======== GIVEN PASSAGE ========

Blue and White’s Bind Over a Knesset Vote on Annexation

If the Trump peace plan comes to a vote, Kahol Lavan leader would oppose unilateral steps at annexation that are not coordinated with the Palestinians, but there are also divisions within the party on the plan

By Jonathan Lis, HAARETZ

Kahol Lavan leader Benny Gantz in the Knesset chamber.

Kahol Lavan leader Benny Gantz in the Knesset chamber.Emil Salman

Prime Minister Benjamin Netanyahu’s announced plans to annex West Bank territory following last week’s unveiling of U.S. President Donald Trump’s peace plan for Israel and the Palestinians have put Kahol Lavan in a bind. The party’s chairman, Benny Gantz, has made it clear that Kahol Lavan objects to unilateral moves at annexation that are divorced from other elements of the Trump’s “deal of the century” and that are made without coordination with the Palestinians.

On the other hand, sources in the party said Sunday that it may support a proposal for some form of annexation if Netanyahu brings it to the Knesset before the March 2 election. “If there’s a snap decision to bring unilateral annexation to a vote, we may vote in favor. It would be a major dilemma,” a senior party source told Haaretz, adding that if the issue arises, Kahol Lavan’s Knesset faction would convene for lengthy deliberations that would end with Gantz deciding how to proceed.

But one Kahol Lavan Knesset member who wished to remain unnamed and who highlighted the range of opinion in the faction, said: “It’s clear to everyone that Yoaz Hendel could vote in favor of annexation and Yael German against. There is no alternative to allowing members to vote their consciences on such a matter of principle.”

======== DATA SHOWN ========

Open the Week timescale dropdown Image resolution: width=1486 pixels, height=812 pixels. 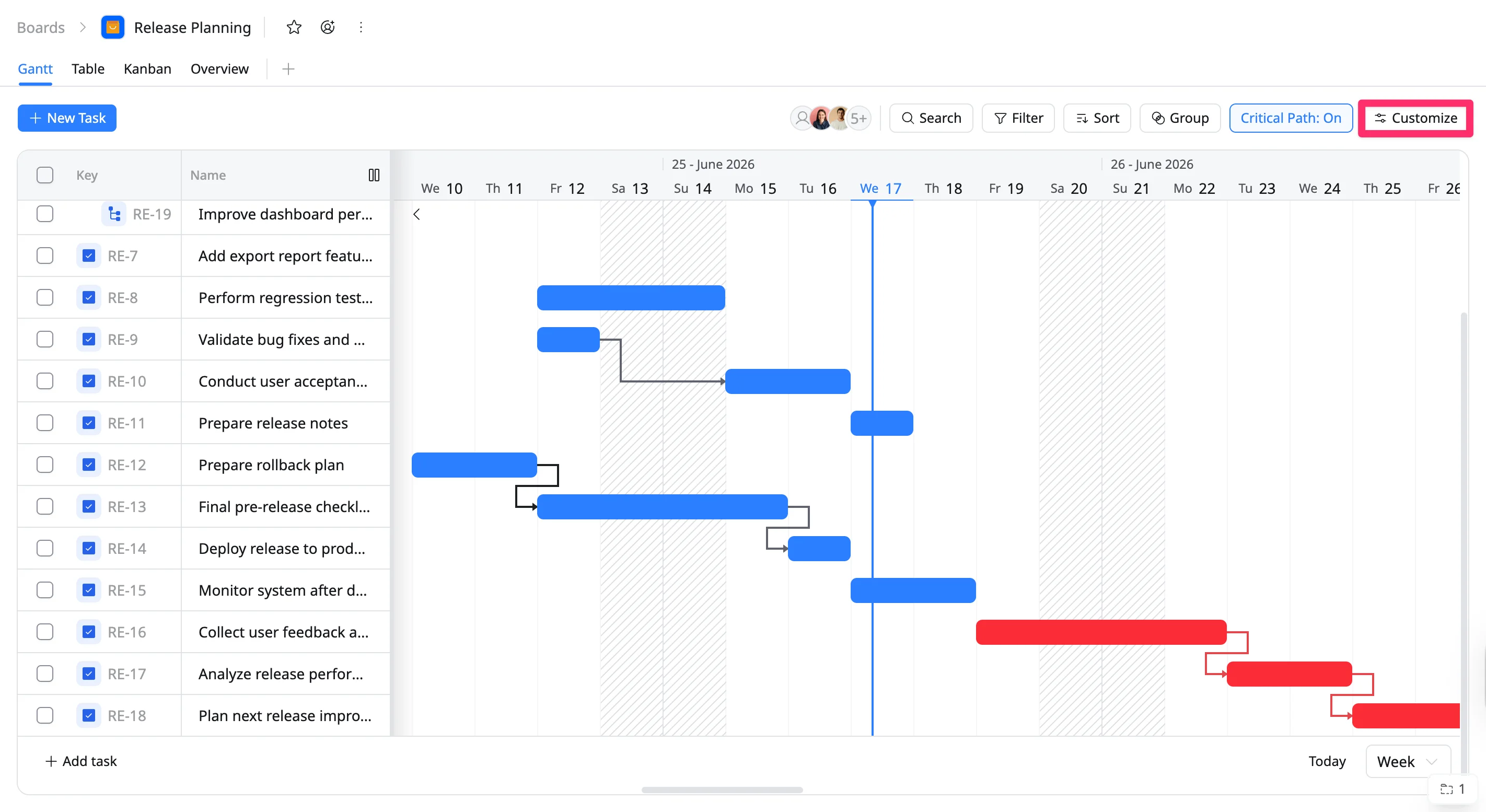point(1408,761)
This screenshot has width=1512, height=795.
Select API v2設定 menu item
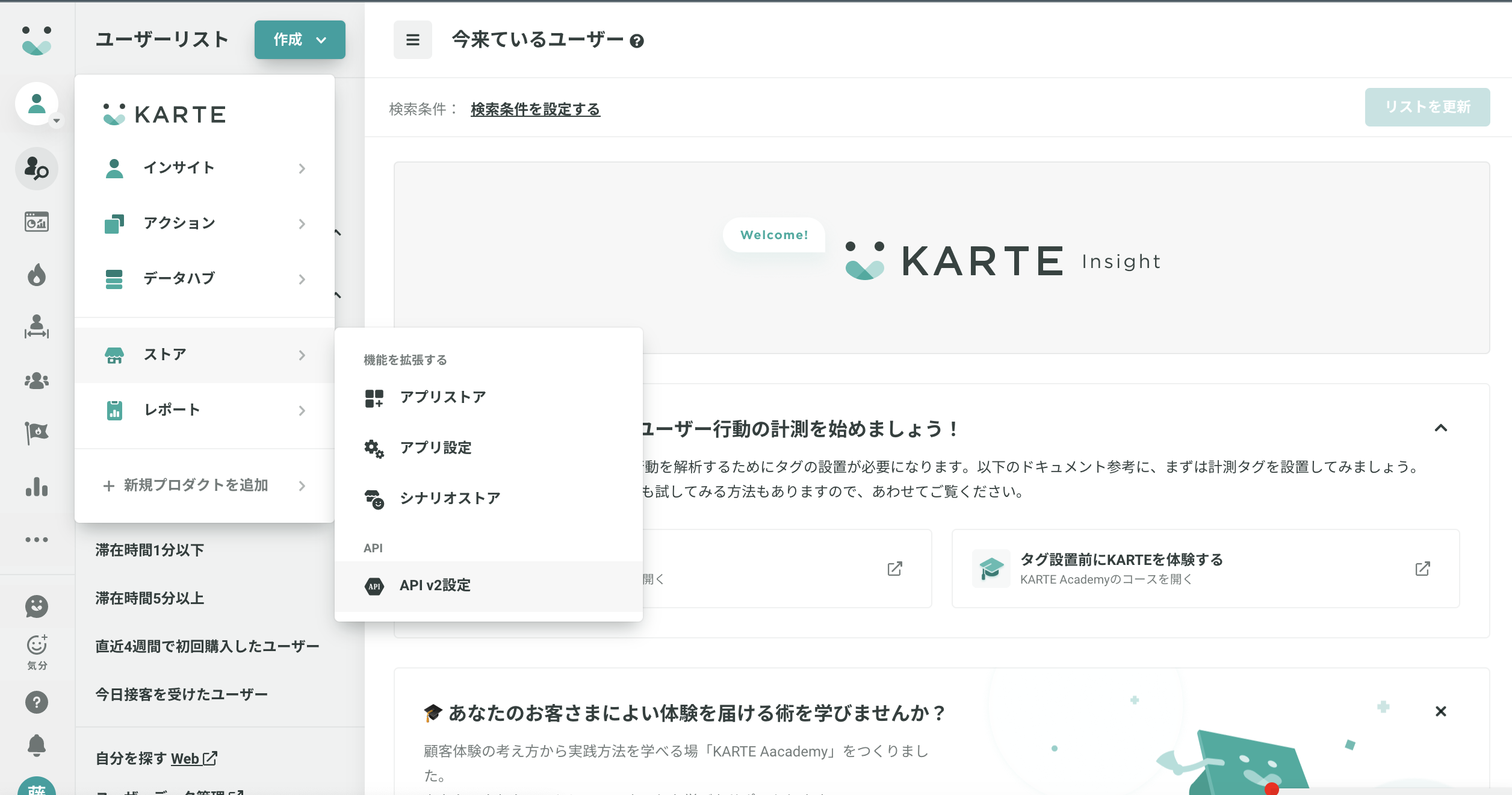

========

STATED GOAL =>
Reproduce, word for word, the stretch of the article about Kahol Lavan and the annexation vote that begins with the words containing "Prime Minister Benjamin" and ends with "with the Palestinians.". Rely solely on the article about Kahol Lavan and the annexation vote.

PROBLEM SOLUTION =>
Prime Minister Benjamin Netanyahu’s announced plans to annex West Bank territory following last week’s unveiling of U.S. President Donald Trump’s peace plan for Israel and the Palestinians have put Kahol Lavan in a bind. The party’s chairman, Benny Gantz, has made it clear that Kahol Lavan objects to unilateral moves at annexation that are divorced from other elements of the Trump’s “deal of the century” and that are made without coordination with the Palestinians.